Why did the No win in Colombia?

By Miguel Sorans

Español

The result of the plebiscite in Colombia has caused a global impact. The adjusted victory of the No to the peace agreement of the Santos government and the FARC [Revolutionary Armed Forces of Colombia] — endorsed by Cuba, Obama, the UN, the Pope, Maduro, and Macri, among others —, has surprised everyone.

The NO won with a difference of only 55,000 votes (6,432,000 to 6,377,000). Apparently, the only winner would be the rightist former President Alvaro Uribe, who promoted the No. This can lead to the conclusion that this result is a “new” expression of an alleged “right turn” that exists in Latin America. This is not the case. They are new distorted expressions of the anger of millions to the “covenants” of those above.

The other data of the plebiscite is that what actually triumphs is abstention that reached 63 percent. One could argue that in Colombia, where voting is not compulsory, this is a “normal” abstention. But given the exceptional event of an agreement that was endorsed by all powers and political figures of the world, from Obama to Raul Castro through the world reformist left and even the Pope, that an abstention rate of 63 percent is maintained shows that workers and Colombian peasants did not see that this agreement was going to change their life of exploitation and misery.

The workers and popular sectors of large cities did not see that the agreements would affect positively anything and therefore did not vote. The plebiscite did not motivate sectors of the population to vote.

The urban areas of majority middle-class composition (except Bogota, Cali and Barranquilla), minorities in the occupation of territory and less affected in terms of confrontation, imposed the majority. In places where the FARC presence was strong, the NO also won, such as in the provinces of Meta, Caqueta (where the FARC made their last conference), Tolima and Huila.

The background of this result is explained by several reasons.
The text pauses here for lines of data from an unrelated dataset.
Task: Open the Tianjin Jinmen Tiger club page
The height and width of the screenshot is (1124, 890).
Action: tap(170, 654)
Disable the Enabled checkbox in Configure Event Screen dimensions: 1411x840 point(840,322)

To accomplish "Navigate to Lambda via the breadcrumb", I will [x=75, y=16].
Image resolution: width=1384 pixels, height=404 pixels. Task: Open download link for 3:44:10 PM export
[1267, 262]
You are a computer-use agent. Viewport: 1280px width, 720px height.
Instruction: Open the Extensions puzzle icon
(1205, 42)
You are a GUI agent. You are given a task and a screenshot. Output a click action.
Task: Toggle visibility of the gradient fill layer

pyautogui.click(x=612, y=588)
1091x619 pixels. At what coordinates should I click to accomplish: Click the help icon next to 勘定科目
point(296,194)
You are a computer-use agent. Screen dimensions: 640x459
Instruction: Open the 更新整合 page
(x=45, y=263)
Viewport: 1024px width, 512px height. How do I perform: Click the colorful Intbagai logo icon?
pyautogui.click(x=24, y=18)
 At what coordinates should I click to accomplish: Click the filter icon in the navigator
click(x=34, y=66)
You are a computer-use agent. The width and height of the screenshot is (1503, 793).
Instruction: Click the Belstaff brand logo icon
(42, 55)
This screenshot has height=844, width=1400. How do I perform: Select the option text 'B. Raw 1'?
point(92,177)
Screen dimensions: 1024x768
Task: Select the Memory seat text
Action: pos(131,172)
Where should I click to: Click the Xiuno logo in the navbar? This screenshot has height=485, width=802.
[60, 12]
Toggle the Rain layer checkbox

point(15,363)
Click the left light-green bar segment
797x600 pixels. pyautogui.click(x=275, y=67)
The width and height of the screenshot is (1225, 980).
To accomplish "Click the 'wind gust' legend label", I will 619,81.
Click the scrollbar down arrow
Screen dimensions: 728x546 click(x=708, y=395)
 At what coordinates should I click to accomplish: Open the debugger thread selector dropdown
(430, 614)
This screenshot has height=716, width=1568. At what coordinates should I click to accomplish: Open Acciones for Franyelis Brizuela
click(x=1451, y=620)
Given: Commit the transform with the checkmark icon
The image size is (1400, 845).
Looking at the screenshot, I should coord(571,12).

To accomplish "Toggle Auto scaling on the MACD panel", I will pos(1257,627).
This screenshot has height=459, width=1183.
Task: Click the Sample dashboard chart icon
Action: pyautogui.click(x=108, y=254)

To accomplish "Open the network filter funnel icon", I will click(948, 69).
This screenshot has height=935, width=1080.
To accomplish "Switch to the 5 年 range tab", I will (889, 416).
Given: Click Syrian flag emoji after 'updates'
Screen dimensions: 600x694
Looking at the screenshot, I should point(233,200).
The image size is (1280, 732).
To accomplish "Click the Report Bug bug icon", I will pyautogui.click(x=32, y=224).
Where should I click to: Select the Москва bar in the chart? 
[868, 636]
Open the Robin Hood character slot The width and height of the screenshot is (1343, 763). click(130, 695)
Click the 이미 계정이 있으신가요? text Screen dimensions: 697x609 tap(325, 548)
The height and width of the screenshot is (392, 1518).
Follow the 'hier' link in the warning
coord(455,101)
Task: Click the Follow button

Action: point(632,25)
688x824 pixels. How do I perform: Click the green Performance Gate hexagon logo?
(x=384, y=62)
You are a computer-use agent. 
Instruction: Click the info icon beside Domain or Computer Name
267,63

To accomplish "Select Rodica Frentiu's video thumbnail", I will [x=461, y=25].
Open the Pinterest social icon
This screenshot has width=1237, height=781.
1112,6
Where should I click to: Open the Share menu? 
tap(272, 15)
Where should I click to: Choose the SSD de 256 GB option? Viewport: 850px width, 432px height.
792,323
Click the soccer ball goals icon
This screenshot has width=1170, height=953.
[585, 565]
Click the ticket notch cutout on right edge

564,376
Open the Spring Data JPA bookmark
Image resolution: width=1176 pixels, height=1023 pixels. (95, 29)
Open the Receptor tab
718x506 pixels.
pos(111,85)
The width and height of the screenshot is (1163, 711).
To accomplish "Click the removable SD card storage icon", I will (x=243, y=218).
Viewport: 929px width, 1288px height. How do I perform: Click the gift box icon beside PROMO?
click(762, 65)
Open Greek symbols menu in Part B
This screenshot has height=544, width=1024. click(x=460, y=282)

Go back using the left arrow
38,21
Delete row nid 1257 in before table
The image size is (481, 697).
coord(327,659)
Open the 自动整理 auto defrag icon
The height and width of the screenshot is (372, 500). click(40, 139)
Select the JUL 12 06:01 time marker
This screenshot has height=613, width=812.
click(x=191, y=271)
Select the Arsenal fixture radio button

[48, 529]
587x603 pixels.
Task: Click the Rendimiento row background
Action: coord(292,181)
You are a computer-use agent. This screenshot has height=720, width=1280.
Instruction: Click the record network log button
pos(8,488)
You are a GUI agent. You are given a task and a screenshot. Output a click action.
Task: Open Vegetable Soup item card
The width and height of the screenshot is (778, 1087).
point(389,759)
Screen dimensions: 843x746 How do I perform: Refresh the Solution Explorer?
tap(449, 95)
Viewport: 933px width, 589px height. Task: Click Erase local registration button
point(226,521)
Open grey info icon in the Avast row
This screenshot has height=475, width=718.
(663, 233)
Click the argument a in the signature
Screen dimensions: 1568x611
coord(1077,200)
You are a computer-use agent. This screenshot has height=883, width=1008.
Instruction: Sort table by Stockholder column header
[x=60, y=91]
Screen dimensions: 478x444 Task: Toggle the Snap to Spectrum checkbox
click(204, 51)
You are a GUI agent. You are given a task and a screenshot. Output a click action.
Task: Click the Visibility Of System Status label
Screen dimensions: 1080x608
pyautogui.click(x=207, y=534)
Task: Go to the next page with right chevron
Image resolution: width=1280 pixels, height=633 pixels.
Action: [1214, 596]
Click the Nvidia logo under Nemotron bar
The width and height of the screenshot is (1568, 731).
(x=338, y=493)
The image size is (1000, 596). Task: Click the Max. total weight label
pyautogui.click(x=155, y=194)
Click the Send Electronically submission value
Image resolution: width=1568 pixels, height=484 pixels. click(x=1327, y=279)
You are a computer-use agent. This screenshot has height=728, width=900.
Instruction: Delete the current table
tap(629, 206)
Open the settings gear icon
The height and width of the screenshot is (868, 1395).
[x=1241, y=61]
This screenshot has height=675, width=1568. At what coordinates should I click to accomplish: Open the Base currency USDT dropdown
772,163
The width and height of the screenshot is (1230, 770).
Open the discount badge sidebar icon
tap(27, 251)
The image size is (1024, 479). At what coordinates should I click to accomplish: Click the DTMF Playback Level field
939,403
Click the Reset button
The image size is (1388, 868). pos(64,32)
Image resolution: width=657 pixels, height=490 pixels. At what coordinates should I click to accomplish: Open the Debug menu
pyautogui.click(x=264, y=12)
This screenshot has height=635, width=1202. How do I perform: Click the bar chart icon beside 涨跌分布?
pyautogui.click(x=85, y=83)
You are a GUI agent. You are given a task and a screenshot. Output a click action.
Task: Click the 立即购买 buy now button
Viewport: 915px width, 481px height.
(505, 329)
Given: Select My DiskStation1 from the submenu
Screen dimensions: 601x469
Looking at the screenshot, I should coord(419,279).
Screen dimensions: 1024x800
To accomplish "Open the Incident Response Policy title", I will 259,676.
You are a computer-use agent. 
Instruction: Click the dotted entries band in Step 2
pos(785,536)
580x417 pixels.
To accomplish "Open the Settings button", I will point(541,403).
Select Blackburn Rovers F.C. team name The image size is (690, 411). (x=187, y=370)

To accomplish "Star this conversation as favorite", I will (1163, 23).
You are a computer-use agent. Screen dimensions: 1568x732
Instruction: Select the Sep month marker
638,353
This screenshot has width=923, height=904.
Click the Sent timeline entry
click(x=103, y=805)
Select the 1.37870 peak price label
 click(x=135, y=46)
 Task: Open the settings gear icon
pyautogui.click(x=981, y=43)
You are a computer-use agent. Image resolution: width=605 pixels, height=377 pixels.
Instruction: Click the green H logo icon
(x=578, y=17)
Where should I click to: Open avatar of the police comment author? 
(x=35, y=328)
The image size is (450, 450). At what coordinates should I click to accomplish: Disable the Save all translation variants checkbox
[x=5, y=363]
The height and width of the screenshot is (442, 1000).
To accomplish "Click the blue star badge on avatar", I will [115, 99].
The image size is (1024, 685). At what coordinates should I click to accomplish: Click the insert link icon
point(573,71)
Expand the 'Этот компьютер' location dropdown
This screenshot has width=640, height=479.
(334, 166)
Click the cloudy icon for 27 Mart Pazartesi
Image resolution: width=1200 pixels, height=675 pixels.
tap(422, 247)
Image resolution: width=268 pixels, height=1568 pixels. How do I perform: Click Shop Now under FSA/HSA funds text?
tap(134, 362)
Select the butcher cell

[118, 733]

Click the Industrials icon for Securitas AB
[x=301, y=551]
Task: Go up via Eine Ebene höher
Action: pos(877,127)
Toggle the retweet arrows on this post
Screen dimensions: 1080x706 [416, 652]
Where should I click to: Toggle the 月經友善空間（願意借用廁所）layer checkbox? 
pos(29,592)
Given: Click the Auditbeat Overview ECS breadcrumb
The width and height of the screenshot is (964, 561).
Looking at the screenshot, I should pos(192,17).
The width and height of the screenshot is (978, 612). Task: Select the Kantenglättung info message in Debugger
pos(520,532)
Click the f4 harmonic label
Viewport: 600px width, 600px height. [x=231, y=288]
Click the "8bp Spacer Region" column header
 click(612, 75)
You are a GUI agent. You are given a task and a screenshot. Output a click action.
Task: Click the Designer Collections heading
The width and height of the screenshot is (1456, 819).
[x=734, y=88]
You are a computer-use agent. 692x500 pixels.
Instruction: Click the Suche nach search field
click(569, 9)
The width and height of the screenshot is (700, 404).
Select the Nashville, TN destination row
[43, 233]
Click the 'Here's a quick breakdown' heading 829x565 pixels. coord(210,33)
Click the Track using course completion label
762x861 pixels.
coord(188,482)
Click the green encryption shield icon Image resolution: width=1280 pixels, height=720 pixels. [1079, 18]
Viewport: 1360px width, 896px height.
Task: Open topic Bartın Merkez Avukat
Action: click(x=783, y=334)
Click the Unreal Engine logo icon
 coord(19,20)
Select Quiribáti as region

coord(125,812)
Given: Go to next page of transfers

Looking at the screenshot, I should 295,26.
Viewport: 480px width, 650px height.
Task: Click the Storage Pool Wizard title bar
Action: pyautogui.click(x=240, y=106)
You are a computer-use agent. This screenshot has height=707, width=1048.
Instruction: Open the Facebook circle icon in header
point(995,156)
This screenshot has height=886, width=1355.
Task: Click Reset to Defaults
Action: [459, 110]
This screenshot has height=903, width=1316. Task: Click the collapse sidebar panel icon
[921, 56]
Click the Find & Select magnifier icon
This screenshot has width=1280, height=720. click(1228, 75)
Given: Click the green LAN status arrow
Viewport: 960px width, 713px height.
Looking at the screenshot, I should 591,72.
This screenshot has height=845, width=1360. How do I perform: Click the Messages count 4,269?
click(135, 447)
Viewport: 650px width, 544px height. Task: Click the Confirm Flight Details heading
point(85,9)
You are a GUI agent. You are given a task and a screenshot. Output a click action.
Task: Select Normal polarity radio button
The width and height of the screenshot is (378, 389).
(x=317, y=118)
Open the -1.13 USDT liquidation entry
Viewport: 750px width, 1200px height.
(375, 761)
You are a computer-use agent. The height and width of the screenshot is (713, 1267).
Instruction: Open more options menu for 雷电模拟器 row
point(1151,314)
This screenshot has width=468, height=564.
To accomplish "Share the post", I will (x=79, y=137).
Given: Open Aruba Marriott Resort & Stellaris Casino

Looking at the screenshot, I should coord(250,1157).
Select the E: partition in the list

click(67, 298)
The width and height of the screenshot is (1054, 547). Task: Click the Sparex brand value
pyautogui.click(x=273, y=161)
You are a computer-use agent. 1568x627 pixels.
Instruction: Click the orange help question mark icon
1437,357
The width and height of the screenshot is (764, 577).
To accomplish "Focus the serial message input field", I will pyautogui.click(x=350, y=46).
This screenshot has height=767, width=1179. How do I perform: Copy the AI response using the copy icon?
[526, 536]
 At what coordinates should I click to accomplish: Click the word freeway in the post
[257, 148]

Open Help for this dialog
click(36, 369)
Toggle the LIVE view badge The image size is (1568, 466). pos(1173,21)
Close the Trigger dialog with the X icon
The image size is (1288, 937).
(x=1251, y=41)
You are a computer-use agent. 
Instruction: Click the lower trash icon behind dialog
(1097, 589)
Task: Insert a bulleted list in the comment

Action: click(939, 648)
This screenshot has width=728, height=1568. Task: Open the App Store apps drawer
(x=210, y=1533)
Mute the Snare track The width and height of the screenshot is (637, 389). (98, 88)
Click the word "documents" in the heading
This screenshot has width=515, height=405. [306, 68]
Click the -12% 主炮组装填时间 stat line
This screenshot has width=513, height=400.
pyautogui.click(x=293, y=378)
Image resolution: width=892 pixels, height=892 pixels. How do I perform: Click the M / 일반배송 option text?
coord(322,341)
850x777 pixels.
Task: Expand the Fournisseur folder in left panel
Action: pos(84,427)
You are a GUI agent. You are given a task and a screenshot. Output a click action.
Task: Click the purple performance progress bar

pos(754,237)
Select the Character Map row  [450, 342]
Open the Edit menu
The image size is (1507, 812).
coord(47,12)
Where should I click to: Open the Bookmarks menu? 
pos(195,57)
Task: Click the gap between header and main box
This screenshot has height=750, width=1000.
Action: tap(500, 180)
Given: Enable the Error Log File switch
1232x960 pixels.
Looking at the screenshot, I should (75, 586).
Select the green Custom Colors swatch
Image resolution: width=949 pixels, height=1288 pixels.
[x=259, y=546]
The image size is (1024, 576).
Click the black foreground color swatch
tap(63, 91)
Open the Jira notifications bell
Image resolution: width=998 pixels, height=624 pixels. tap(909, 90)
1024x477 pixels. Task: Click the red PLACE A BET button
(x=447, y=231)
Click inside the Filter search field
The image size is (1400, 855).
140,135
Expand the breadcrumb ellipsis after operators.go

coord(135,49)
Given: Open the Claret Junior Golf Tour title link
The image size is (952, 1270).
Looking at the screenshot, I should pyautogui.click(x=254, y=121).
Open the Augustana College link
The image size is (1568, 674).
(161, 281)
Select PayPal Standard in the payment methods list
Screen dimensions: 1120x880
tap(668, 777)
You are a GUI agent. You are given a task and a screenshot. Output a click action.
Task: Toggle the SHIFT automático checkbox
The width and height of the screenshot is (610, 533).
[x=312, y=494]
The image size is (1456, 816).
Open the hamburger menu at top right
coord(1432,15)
First, the political and military degeneration of the FARC in its later years took them to earn the growing rejection among the population, who daily saw the FARC acting counter to their interests. In addition, they were also identified as a decadent and corrupt guerrilla linked to drug trafficking. Therefore this agreement was frowned upon as it offered a number of perquisites for years to its members, while the agreement did not mean either land reform or large social gains for peasants and workers. Uribe took advantage of this for his vote for the No, which resulted in a punishment vote to the FARC.

Second, the result also reflected the disbelief of the masses in this pro-bosses and pro-US government of Santos, which has been implementing an economic plan against the people. The 63 percent abstention is also a rejection of the agreements of those above. It shows that the masses do not defer to the Pope and the heads of imperialism in whom they do not believe. With this, we do not aim to make the simplistic caricature that those millions are moving to the left. Of course, there are in Colombia sectors of middle and upper class which are the electoral base of Uribe. But it is categorical that an important part of the popular vote for NO and the abstention are not of the right but that they express, in a way, their hatred of the agreements of those above. Which are those who in Colombia for years endorsed the actions of violence by security forces and the military arguing the guerrillas always repressed the peasants and workers in their claims. The same reactionary governments who supported the Plan Colombia of the United States (Santos was defence minister in the government of Uribe) and who let run para-militarism and drug trafficking associated with the mafias of the US.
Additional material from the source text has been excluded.